As with many things, there is a cost to using AI. We have all seen the push back from local communities to the building of data centers. Residents near these facilities protest to protect the land that these massive complexes will require as well as the strain that it will put on the local infrastructure.
While there is a societal cost, there’s another cost that I wasn’t aware of until recently. I’ve started looking into platforms to experiment with building AI agents. Most of the pricing was presented in buying credits for a specific monthly or annual fee. I wondered what depletes the credits and learned that the credits represented a certain quantity of tokens. When I dove deeper to see what a token was, this is what I learned.
A token is a unit of data that AI algorithms use to process data more efficiently. The number of tokens AI uses for a unit of data varies but I’ve read that a word averages roughly just less than one token. Every time you do a search, it costs a certain amount of tokens, so a long search with a lot of back and forth questions and clarifications can cost a LOT of tokens.

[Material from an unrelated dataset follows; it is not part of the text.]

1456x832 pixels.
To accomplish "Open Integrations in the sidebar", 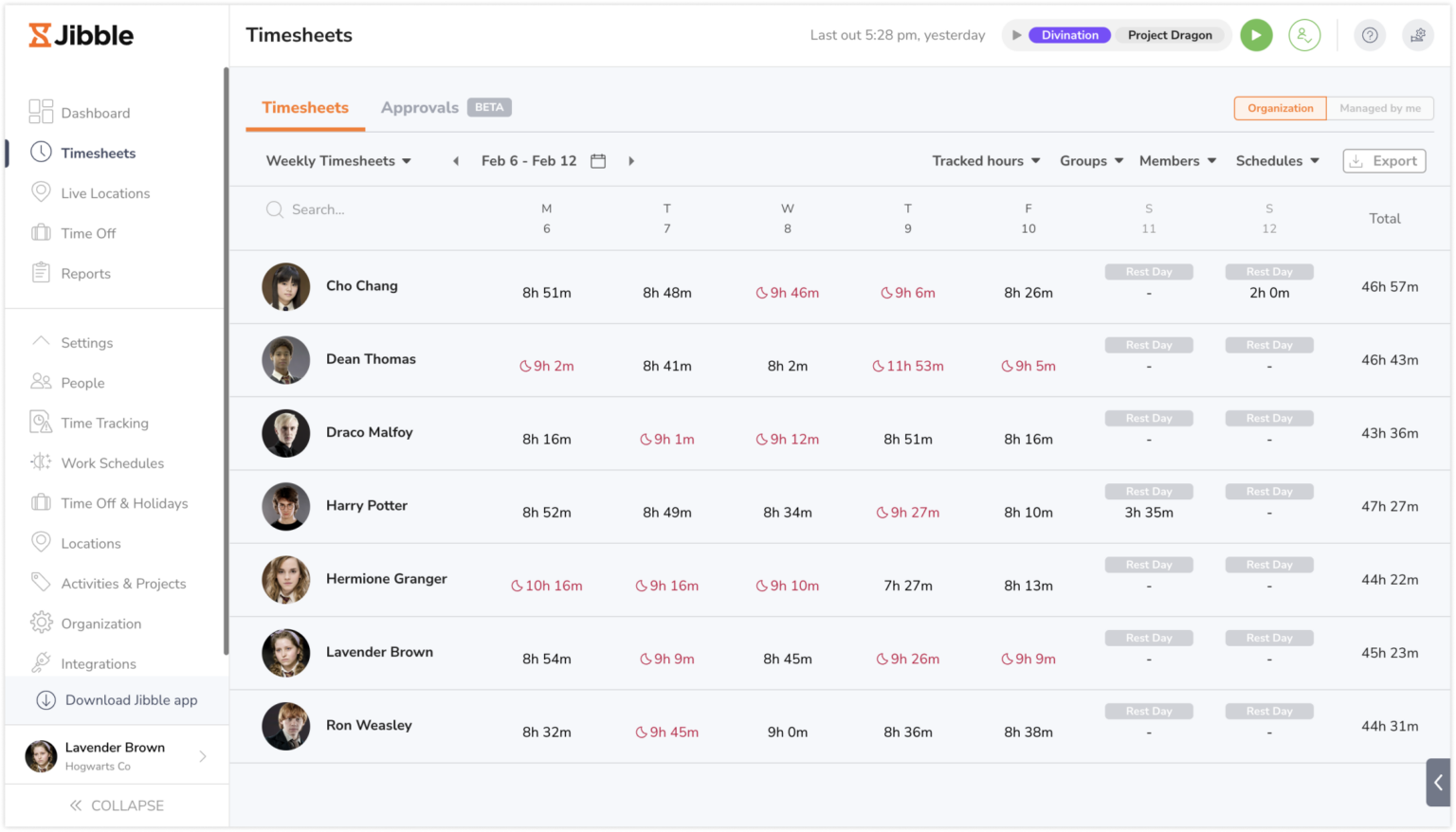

This is where the economics of the data centers come into play. Economics teaches us about economies of scale. These huge data centers will be able to process an incredible amount of data and expand the capacity beyond what is currently available. All of this available capacity will lower the per unit currency cost for each token.
I’m not going to share my opinion about this issue because this blog is intended to inform and learn what AI is all about. I do find it interesting though, to be able to understand the real costs and issues at play as AI is quickly becoming part of our everyday life.